[Opening Given information section]
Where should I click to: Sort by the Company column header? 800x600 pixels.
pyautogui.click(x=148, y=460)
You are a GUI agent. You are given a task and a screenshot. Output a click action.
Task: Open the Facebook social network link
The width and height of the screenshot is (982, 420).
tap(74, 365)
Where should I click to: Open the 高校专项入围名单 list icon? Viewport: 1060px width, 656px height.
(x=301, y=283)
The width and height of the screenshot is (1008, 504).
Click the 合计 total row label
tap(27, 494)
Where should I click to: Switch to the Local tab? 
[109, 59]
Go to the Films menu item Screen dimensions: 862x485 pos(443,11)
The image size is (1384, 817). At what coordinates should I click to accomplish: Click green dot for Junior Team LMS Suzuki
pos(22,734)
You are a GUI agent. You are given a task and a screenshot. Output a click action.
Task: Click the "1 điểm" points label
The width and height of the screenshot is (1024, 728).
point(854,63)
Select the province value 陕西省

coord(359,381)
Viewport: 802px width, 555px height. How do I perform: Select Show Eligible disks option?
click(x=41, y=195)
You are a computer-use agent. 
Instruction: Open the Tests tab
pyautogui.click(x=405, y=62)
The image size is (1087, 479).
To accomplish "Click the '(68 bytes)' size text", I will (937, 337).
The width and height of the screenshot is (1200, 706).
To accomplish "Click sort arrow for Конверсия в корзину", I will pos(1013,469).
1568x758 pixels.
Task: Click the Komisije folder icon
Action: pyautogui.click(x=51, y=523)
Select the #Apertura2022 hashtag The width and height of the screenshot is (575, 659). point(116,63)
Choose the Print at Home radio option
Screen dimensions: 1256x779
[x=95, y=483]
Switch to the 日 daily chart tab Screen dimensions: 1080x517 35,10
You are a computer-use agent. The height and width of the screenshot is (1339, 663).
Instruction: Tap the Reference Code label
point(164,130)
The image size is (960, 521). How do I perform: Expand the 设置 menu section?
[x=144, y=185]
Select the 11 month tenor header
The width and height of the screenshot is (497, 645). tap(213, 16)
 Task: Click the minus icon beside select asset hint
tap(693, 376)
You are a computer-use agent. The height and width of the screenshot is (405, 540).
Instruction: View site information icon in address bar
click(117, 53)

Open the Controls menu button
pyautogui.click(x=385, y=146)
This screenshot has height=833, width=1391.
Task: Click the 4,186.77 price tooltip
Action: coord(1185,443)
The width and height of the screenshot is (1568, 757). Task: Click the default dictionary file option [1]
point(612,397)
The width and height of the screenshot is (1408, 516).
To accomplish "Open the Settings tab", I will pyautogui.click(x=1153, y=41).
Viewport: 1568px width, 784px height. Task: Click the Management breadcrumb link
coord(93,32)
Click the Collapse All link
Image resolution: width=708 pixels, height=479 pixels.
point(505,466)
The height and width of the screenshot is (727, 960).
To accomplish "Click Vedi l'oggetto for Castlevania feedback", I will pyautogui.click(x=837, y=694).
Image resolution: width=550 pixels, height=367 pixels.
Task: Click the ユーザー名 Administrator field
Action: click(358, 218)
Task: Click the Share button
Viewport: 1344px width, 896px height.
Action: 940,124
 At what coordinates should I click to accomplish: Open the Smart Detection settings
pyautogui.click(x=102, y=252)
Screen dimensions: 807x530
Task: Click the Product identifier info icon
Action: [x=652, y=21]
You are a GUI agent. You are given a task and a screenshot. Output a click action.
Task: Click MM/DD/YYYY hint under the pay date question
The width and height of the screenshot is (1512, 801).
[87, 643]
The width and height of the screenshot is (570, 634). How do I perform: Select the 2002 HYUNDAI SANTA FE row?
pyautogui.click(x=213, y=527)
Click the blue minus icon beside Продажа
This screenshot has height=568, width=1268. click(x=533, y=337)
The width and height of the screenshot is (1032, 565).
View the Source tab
[Closing Given information section]
— Work required —
Copy every entry exactly. Leave nothing out.

— Response to the exercise —
Where should I click to: Sort by the Company column header? 800x600 pixels.
pyautogui.click(x=148, y=460)
You are a GUI agent. You are given a task and a screenshot. Output a click action.
Task: Open the Facebook social network link
The width and height of the screenshot is (982, 420).
tap(74, 365)
Where should I click to: Open the 高校专项入围名单 list icon? Viewport: 1060px width, 656px height.
(x=301, y=283)
The width and height of the screenshot is (1008, 504).
Click the 合计 total row label
tap(27, 494)
Where should I click to: Switch to the Local tab? 
[109, 59]
Go to the Films menu item Screen dimensions: 862x485 pos(443,11)
The image size is (1384, 817). At what coordinates should I click to accomplish: Click green dot for Junior Team LMS Suzuki
pos(22,734)
You are a GUI agent. You are given a task and a screenshot. Output a click action.
Task: Click the "1 điểm" points label
The width and height of the screenshot is (1024, 728).
point(854,63)
Select the province value 陕西省

coord(359,381)
Viewport: 802px width, 555px height. How do I perform: Select Show Eligible disks option?
click(x=41, y=195)
You are a computer-use agent. 
Instruction: Open the Tests tab
pyautogui.click(x=405, y=62)
The image size is (1087, 479).
To accomplish "Click the '(68 bytes)' size text", I will (937, 337).
The width and height of the screenshot is (1200, 706).
To accomplish "Click sort arrow for Конверсия в корзину", I will pos(1013,469).
1568x758 pixels.
Task: Click the Komisije folder icon
Action: pyautogui.click(x=51, y=523)
Select the #Apertura2022 hashtag The width and height of the screenshot is (575, 659). point(116,63)
Choose the Print at Home radio option
Screen dimensions: 1256x779
[x=95, y=483]
Switch to the 日 daily chart tab Screen dimensions: 1080x517 35,10
You are a computer-use agent. The height and width of the screenshot is (1339, 663).
Instruction: Tap the Reference Code label
point(164,130)
The image size is (960, 521). How do I perform: Expand the 设置 menu section?
[x=144, y=185]
Select the 11 month tenor header
The width and height of the screenshot is (497, 645). tap(213, 16)
 Task: Click the minus icon beside select asset hint
tap(693, 376)
You are a computer-use agent. The height and width of the screenshot is (405, 540).
Instruction: View site information icon in address bar
click(117, 53)

Open the Controls menu button
pyautogui.click(x=385, y=146)
This screenshot has height=833, width=1391.
Task: Click the 4,186.77 price tooltip
Action: coord(1185,443)
The width and height of the screenshot is (1568, 757). Task: Click the default dictionary file option [1]
point(612,397)
The width and height of the screenshot is (1408, 516).
To accomplish "Open the Settings tab", I will pyautogui.click(x=1153, y=41).
Viewport: 1568px width, 784px height. Task: Click the Management breadcrumb link
coord(93,32)
Click the Collapse All link
Image resolution: width=708 pixels, height=479 pixels.
point(505,466)
The height and width of the screenshot is (727, 960).
To accomplish "Click Vedi l'oggetto for Castlevania feedback", I will pyautogui.click(x=837, y=694).
Image resolution: width=550 pixels, height=367 pixels.
Task: Click the ユーザー名 Administrator field
Action: click(358, 218)
Task: Click the Share button
Viewport: 1344px width, 896px height.
Action: 940,124
 At what coordinates should I click to accomplish: Open the Smart Detection settings
pyautogui.click(x=102, y=252)
Screen dimensions: 807x530
Task: Click the Product identifier info icon
Action: [x=652, y=21]
You are a GUI agent. You are given a task and a screenshot. Output a click action.
Task: Click MM/DD/YYYY hint under the pay date question
The width and height of the screenshot is (1512, 801).
[87, 643]
The width and height of the screenshot is (570, 634). How do I perform: Select the 2002 HYUNDAI SANTA FE row?
pyautogui.click(x=213, y=527)
Click the blue minus icon beside Продажа
This screenshot has height=568, width=1268. click(x=533, y=337)
The width and height of the screenshot is (1032, 565).
View the Source tab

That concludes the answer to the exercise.